Figure 7.

Depletion of KDELR1 reduces transforming capacity. (a) Clonal growth of MV4-11 cells expressing shKDELR1 (hK02) and shRNA control cells were subjected to colony formation assays in methylcellulose in RPMI medium with 10% FCS. Number of colonies per well were counted after 8 days. Means of normalized values for three separate experiments ±s.d., significance tested by t-test. (b) Knockdown of KDELR1 enhances survival in mice transplanted with 32D FLT3-ITD cells. Kaplan–Meier plot of survival of mice injected with 32D FLT3-ITD cells expressing indicated shRNAs. Development of a leukemia-like disease was analyzed (n=11). For comparison, 32D FLT3-ITD cells expressing a nontargeting shRNA (n=10) were injected. The percentage of surviving mice (y-axis) is plotted with respect to time in days (x-axis). Statistic significance of different survival of mice was P<0.002 (Gehan–Breslow Test). (c) Liver from naive C3H mice (left panel) shows a regular architecture of lobuli, portal field and terminal hepatic venule (black arrow). Mice injected with 32D muFLT3-ITD control shRNA cells (middle panel) exhibit pronounced destruction in liver and spleen with moderate-to-severe hepatomegaly with massive diffuse and nodular leukemic infiltrates (black arrow), focal hepatocellular damage, dilated sinusoids, focal fatty degeneration of hepatocytes (black arrowhead) and massive intravascular leukemic infiltrates in portal and terminal hepatic venule with focal vascular occlusions (black/white arrow). (d) Severe splenomegaly with massive diffuse leukemic infiltrates in red pulp and moderate-to-severe atrophy in white pulp (black arrowhead).
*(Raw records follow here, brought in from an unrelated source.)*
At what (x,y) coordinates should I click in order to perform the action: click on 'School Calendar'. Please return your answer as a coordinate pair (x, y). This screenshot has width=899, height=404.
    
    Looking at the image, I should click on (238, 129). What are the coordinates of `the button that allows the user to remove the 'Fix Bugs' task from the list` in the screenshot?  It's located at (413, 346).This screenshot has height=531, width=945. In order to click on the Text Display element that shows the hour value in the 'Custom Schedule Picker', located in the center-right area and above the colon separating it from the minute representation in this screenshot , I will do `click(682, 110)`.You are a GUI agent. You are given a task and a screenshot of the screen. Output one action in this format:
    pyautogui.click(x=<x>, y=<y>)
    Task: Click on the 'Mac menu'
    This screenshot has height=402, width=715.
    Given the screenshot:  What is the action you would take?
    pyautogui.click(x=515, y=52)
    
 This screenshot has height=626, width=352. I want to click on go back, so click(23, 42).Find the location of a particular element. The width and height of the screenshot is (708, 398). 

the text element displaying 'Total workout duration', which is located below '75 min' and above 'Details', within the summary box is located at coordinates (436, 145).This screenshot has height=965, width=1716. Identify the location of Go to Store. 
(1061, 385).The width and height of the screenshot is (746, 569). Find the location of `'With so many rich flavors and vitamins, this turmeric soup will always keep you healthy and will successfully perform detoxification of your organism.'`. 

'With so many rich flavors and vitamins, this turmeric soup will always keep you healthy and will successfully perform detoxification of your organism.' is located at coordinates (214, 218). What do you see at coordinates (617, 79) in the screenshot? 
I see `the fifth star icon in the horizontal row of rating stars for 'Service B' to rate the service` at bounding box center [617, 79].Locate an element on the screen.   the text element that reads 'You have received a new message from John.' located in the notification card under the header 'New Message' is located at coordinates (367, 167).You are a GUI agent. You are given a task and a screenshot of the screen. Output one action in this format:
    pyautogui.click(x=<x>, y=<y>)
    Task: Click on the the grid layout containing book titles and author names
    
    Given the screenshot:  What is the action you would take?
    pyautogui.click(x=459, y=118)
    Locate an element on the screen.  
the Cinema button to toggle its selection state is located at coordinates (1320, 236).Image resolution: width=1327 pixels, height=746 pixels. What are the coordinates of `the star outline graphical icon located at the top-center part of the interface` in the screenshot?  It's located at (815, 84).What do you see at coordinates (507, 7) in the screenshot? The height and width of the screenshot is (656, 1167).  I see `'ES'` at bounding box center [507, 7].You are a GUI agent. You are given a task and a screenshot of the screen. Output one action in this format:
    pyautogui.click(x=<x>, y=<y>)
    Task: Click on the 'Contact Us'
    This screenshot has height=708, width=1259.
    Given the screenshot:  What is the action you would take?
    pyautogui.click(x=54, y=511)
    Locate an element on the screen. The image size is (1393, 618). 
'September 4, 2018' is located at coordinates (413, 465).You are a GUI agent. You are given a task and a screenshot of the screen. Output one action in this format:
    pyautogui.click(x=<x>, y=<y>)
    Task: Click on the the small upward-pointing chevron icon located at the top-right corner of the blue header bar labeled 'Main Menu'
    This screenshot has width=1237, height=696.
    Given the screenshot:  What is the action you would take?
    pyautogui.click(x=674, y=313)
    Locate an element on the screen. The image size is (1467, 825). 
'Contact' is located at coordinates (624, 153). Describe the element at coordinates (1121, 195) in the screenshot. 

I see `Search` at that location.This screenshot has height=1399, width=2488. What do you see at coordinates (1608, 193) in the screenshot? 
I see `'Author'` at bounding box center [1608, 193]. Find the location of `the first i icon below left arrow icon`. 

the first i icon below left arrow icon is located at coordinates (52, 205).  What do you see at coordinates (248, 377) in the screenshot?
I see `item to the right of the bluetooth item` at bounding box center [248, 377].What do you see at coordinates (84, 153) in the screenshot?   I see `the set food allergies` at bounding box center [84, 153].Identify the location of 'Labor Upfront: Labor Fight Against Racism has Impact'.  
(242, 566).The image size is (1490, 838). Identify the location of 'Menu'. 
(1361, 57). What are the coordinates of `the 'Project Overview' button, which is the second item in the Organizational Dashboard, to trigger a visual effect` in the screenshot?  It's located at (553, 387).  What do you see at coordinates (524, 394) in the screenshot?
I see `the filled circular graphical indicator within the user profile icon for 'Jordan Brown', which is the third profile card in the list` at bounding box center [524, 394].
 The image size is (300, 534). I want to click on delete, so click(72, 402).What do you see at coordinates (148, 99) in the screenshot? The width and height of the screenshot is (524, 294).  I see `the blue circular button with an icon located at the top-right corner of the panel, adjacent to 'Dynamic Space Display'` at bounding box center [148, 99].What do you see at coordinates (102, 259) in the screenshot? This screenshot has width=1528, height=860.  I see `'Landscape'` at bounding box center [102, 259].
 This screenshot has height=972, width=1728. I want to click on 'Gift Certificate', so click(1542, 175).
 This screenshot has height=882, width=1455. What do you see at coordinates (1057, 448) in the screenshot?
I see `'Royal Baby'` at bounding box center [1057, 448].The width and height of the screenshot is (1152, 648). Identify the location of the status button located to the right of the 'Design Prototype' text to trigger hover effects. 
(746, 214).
Mice injected with 32D muFLT3-ITD control shRNA cells with KDELR1 knockdown (right panel) exhibit a less pronounced pathology, that is, moderate hepato- and splenomegaly, leukemic infiltrates located inside dilated sinusoids in liver (black arrow) as well as diffuse leukemic infiltrates in red pulp (black arrow) and only a moderate atrophy of white pulp (black/white arrow) within the spleen.